→ Selected text:
After dislocation of the shoulder joint and removal of the humeral head, the glenoid was fully exposed using Hohmann shoulder retractors. The labrum was subsequently resected. A glenoid guide handle was firmly attached to the glenoid, followed by the insertion of a guide needle into the glenoid. A cannulated baseplate reamer was positioned atop the guide column, and all cartilage and scar tissue on the glenoid were meticulously debrided. The glenoid was reamed down to the subchondral bone. Then, the baseplate was inserted and secured with a 6.5 mm central screw and four 4.75 mm peripheral screws. A glenosphere trial of the appropriate size was selected and assembled with a trial taper adaptor. The glenosphere, typically 36 mm in diameter, was then engaged with forceps and implanted in the same orientation as the trial.

→ Source information:
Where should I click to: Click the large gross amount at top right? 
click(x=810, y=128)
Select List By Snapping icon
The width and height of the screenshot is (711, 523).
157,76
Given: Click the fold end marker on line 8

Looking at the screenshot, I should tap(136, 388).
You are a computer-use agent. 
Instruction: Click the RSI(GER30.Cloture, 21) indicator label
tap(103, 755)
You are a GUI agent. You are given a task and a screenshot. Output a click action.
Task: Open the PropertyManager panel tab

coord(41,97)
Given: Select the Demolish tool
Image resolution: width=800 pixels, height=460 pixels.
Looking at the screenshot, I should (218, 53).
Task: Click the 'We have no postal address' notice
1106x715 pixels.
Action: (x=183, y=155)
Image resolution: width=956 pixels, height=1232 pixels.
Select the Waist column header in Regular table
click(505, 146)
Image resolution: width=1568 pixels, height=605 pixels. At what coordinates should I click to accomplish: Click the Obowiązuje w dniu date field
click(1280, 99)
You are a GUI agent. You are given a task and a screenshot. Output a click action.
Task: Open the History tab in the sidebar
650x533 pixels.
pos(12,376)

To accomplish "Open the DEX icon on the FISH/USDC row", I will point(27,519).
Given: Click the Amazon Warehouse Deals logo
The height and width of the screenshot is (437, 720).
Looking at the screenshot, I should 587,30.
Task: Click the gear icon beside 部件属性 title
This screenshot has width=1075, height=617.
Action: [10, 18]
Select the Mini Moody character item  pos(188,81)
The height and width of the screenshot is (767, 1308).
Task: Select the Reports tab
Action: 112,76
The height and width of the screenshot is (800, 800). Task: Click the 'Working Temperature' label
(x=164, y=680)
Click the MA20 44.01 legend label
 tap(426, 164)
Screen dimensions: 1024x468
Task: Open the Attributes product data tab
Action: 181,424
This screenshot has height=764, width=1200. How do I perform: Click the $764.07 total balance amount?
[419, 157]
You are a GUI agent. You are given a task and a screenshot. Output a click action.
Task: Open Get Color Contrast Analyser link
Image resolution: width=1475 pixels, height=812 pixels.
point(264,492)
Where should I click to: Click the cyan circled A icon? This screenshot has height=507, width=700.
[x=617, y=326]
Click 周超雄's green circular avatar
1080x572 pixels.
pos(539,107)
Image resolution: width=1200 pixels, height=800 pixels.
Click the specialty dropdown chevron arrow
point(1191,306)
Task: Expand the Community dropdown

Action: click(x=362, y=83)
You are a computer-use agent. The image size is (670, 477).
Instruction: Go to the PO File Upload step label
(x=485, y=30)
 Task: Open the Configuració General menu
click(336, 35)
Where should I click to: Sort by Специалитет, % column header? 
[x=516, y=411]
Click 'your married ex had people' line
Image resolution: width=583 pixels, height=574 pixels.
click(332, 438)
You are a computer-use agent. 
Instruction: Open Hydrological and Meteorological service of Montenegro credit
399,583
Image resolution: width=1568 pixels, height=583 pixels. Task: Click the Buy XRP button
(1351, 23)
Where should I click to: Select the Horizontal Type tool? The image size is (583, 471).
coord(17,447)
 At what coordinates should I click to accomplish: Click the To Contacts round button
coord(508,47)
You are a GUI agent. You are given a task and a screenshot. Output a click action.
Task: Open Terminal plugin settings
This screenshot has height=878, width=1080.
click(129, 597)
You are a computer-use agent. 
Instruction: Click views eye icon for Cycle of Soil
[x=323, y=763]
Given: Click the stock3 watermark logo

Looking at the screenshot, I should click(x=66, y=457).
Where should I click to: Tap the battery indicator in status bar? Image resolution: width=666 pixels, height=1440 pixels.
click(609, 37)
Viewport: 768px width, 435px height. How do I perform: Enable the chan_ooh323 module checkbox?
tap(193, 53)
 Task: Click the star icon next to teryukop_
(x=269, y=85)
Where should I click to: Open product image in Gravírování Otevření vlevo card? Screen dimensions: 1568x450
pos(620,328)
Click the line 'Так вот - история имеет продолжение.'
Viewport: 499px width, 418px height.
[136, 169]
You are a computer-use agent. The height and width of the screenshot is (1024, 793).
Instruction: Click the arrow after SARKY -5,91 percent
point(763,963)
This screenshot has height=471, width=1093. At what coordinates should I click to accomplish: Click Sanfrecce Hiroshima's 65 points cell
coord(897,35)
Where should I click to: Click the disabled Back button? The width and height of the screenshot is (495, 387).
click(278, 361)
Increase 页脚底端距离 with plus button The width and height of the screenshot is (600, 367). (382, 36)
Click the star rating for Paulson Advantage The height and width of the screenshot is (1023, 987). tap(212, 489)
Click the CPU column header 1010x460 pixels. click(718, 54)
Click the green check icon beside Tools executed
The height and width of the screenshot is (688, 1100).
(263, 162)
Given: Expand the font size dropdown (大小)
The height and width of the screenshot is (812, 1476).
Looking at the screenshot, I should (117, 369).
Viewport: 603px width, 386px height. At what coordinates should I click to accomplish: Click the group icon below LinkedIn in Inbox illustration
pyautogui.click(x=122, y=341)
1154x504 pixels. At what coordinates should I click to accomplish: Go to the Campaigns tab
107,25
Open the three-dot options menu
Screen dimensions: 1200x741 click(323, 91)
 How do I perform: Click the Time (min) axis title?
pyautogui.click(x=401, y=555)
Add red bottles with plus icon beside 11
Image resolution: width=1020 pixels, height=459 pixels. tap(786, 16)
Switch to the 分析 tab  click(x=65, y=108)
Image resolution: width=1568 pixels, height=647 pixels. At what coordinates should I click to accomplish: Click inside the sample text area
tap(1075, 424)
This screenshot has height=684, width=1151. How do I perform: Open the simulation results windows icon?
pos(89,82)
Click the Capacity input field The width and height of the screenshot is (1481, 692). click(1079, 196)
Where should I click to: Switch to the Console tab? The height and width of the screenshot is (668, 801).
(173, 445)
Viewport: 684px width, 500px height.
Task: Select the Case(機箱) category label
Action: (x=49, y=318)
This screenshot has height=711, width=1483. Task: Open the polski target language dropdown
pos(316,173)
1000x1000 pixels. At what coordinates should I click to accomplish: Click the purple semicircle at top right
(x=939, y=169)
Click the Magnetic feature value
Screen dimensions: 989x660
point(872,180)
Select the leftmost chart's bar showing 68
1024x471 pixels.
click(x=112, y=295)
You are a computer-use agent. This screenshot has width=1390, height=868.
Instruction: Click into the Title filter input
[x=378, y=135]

→ Tasks and exercises:
• a. List every measurement in millimeters that the surgical passage gives, with the part each one describes.
• b. Output the surgical passage, starting with "After dislocation of" and going on through "as the trial.".

→ Answers:
• a.
- 6.5 mm: the central screw
- 4.75 mm: the four peripheral screws
- 36 mm: the typical glenosphere diameter

• b.
After dislocation of the shoulder joint and removal of the humeral head, the glenoid was fully exposed using Hohmann shoulder retractors. The labrum was subsequently resected. A glenoid guide handle was firmly attached to the glenoid, followed by the insertion of a guide needle into the glenoid. A cannulated baseplate reamer was positioned atop the guide column, and all cartilage and scar tissue on the glenoid were meticulously debrided. The glenoid was reamed down to the subchondral bone. Then, the baseplate was inserted and secured with a 6.5 mm central screw and four 4.75 mm peripheral screws. A glenosphere trial of the appropriate size was selected and assembled with a trial taper adaptor. The glenosphere, typically 36 mm in diameter, was then engaged with forceps and implanted in the same orientation as the trial.